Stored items
--------------------
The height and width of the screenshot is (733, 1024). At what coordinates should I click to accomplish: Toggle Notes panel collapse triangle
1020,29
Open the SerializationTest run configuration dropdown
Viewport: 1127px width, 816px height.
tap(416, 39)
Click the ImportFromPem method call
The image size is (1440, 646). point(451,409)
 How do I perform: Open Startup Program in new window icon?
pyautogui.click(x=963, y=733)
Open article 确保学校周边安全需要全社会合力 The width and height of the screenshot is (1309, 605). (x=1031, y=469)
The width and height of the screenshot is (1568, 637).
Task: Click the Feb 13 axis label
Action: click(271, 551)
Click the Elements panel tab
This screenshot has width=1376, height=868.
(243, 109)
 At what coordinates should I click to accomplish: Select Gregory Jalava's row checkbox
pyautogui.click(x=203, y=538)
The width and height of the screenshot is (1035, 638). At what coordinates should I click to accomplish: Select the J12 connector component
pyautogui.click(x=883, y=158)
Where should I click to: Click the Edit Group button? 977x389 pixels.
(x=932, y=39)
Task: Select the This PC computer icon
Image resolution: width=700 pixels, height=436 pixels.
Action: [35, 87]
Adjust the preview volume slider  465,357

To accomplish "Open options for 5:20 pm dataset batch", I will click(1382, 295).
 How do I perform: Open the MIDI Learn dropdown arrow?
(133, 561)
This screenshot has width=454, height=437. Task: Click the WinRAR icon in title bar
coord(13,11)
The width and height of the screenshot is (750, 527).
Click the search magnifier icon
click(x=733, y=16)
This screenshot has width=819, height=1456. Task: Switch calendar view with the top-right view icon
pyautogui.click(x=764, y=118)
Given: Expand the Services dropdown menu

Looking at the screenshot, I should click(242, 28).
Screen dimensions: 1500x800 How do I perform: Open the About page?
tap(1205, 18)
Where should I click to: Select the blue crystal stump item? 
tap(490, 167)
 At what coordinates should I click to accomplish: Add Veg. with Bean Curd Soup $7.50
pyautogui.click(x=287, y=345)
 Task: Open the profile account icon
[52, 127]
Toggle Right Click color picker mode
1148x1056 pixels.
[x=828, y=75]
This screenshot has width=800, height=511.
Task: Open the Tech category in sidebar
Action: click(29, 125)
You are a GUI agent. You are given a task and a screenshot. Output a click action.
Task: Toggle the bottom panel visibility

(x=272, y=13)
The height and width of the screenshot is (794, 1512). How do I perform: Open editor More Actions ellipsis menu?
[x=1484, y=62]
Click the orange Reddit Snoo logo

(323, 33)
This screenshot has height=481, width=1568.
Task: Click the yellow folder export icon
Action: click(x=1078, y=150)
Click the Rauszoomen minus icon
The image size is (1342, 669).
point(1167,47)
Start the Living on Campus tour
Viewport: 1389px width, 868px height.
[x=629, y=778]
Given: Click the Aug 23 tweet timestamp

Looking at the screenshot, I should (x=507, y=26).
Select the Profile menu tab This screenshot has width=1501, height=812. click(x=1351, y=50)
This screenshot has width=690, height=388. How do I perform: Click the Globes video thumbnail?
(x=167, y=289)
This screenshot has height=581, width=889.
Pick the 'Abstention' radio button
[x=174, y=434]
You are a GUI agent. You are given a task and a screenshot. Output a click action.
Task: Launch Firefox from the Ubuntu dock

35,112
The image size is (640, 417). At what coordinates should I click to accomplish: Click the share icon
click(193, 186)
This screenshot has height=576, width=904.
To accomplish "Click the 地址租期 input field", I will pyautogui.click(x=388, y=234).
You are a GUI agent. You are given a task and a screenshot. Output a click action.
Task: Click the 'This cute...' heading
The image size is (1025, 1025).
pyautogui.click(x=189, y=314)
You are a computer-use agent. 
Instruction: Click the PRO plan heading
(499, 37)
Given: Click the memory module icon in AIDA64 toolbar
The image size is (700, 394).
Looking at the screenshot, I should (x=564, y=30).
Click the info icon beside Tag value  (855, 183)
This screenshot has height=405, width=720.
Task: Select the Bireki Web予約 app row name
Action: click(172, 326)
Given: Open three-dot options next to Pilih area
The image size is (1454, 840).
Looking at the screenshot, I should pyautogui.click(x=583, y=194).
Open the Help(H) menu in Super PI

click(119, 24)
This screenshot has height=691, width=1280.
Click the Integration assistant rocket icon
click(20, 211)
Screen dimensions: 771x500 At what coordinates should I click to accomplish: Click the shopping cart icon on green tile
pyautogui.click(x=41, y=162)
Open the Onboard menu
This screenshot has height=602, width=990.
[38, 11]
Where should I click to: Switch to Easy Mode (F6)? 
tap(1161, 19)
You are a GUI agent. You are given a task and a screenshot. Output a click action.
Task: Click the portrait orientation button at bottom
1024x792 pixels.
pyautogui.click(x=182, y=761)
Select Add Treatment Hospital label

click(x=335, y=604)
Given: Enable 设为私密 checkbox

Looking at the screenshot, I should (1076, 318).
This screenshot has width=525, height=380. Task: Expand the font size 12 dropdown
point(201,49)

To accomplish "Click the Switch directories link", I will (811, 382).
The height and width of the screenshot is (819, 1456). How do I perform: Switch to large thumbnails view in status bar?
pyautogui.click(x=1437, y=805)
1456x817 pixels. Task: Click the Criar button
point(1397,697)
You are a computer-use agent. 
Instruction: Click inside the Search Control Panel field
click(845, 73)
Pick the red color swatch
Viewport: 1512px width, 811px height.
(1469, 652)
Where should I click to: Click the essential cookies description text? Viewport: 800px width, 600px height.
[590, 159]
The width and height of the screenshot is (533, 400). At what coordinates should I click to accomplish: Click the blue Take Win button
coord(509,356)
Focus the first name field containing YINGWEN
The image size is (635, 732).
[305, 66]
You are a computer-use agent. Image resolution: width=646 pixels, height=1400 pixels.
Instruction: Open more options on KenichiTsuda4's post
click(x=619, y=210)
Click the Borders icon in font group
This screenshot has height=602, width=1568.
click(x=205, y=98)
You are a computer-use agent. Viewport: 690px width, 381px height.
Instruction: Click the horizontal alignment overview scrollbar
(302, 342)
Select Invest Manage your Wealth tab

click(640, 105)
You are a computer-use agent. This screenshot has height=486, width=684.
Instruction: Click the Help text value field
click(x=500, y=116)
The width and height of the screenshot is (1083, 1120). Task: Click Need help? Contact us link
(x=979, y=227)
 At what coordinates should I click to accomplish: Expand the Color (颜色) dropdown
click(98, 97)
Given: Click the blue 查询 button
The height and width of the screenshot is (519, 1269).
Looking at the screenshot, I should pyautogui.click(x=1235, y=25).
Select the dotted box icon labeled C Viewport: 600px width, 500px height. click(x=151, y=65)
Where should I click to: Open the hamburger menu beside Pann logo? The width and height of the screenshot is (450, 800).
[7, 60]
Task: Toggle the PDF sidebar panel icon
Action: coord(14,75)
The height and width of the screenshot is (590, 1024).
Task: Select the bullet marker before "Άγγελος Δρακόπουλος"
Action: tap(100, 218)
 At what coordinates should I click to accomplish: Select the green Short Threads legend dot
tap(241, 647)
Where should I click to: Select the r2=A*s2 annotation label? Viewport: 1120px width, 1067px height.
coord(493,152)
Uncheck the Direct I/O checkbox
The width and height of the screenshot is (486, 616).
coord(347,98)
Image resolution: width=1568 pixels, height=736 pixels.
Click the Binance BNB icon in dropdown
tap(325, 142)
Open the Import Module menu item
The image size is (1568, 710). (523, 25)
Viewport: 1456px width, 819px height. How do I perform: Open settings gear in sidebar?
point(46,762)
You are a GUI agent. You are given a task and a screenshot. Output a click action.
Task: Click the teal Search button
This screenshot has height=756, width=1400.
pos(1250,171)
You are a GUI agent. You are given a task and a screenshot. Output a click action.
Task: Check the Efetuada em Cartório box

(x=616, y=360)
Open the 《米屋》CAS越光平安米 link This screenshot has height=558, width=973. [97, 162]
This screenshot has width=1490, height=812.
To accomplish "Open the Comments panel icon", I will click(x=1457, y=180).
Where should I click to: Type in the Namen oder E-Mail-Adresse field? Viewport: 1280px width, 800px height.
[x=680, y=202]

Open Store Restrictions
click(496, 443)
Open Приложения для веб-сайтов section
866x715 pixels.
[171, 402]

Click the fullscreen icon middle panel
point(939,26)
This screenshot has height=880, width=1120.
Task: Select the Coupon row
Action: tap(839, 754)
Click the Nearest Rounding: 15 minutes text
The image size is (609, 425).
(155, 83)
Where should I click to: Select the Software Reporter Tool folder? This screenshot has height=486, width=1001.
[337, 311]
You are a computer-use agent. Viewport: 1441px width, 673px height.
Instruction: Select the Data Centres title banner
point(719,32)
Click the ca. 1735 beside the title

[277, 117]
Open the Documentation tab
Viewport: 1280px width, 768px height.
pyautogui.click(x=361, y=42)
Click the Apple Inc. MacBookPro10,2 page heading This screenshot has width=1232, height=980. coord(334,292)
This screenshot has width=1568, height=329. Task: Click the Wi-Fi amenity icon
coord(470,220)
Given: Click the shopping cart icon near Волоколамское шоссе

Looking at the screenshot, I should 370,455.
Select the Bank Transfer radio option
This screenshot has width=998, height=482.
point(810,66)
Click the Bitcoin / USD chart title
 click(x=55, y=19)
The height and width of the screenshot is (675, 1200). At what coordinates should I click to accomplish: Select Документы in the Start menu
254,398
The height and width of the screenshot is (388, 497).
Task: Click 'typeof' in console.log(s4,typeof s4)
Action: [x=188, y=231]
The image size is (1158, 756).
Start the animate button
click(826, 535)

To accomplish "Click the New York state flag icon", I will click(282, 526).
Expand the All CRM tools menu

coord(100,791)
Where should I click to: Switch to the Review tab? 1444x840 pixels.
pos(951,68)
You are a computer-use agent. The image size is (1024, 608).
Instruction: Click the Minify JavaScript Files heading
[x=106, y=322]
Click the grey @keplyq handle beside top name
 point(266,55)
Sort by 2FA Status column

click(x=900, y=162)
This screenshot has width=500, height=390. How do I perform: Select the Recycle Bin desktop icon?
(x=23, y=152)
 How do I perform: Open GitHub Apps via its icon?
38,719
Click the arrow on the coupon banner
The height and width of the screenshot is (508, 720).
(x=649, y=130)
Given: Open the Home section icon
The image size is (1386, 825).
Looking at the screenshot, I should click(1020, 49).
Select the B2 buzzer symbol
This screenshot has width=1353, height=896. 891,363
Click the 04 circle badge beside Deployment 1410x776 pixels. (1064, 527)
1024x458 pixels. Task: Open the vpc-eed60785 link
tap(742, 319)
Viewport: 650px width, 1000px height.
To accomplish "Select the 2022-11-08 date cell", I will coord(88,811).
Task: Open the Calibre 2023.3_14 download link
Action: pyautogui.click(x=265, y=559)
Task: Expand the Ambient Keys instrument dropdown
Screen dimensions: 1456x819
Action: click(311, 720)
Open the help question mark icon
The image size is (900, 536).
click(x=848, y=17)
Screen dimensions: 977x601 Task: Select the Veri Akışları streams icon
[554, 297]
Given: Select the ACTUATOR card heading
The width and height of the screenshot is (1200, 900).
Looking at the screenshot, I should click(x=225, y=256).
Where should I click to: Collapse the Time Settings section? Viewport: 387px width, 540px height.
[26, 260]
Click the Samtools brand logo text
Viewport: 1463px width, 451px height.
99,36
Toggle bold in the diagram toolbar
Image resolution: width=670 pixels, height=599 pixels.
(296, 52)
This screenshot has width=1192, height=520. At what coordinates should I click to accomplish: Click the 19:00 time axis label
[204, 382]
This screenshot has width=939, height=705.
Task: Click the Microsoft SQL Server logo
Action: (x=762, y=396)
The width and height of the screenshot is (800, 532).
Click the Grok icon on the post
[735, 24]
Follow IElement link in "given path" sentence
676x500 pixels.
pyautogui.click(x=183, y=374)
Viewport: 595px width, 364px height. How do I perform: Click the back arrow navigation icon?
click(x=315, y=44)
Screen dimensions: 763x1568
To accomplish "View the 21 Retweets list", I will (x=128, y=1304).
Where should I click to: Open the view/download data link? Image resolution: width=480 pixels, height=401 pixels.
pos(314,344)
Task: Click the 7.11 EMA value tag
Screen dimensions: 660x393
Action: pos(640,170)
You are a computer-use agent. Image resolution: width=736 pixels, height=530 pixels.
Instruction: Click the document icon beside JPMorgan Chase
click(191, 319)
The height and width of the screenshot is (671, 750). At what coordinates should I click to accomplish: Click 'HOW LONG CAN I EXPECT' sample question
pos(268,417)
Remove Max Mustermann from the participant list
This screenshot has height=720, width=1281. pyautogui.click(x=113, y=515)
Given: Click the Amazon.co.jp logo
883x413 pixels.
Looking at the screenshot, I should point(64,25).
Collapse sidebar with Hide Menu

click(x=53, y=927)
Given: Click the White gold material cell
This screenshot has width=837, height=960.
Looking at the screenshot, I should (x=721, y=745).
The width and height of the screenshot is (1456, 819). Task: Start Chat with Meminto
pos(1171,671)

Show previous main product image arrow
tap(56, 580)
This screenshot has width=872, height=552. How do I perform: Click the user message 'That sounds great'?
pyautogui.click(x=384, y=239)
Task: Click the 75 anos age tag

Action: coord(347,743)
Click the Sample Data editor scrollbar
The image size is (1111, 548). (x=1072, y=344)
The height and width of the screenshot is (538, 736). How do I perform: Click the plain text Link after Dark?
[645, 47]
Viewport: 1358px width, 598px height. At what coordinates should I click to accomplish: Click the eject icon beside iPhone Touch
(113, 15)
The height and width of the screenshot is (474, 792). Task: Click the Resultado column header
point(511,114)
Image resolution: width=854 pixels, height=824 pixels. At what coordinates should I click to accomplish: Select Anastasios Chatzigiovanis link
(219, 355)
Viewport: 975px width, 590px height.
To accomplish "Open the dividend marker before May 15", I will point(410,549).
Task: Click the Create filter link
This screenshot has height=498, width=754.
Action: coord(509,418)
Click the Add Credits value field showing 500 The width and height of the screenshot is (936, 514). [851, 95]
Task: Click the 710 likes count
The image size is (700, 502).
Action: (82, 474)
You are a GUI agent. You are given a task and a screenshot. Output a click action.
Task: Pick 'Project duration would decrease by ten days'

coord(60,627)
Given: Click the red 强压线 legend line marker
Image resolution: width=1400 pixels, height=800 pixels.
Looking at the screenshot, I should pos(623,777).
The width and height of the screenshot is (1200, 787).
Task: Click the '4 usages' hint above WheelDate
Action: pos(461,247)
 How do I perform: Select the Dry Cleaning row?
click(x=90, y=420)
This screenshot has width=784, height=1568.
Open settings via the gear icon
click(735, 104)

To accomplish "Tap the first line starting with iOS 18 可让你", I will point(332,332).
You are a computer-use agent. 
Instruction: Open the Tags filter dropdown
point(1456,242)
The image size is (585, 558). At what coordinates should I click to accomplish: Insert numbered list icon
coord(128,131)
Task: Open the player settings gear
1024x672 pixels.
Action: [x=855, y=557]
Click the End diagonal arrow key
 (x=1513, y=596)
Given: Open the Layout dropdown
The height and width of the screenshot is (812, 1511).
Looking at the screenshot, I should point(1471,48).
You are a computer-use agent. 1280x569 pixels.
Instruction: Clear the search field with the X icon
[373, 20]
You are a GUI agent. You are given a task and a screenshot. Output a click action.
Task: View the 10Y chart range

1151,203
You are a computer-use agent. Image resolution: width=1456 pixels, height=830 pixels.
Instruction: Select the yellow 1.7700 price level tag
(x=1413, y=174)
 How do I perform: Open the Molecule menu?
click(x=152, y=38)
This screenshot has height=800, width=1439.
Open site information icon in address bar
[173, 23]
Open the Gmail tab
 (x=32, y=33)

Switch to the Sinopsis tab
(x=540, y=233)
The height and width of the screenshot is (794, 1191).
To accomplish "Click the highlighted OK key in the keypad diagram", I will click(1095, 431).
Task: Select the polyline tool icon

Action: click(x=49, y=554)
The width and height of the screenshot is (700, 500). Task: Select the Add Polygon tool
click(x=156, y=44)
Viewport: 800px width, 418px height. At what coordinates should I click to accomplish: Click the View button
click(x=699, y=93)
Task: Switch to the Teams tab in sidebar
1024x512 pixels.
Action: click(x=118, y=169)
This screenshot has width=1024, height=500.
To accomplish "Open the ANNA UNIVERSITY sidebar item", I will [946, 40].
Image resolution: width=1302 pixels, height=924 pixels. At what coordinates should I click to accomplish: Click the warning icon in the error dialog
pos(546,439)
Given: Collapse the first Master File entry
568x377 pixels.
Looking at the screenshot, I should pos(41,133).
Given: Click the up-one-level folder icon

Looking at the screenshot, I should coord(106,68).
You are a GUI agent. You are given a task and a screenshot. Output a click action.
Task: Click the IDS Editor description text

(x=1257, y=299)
--------------------
● Directions
Reproduce only the lines above spanning from the line containing "The height and width of the screenshot is (794, 1191)." through the line containing "This screenshot has width=1024, height=500.", word for word.

● Answer to the problem
The height and width of the screenshot is (794, 1191).
To accomplish "Click the highlighted OK key in the keypad diagram", I will click(1095, 431).
Task: Select the polyline tool icon

Action: click(x=49, y=554)
The width and height of the screenshot is (700, 500). Task: Select the Add Polygon tool
click(x=156, y=44)
Viewport: 800px width, 418px height. At what coordinates should I click to accomplish: Click the View button
click(x=699, y=93)
Task: Switch to the Teams tab in sidebar
1024x512 pixels.
Action: click(x=118, y=169)
This screenshot has width=1024, height=500.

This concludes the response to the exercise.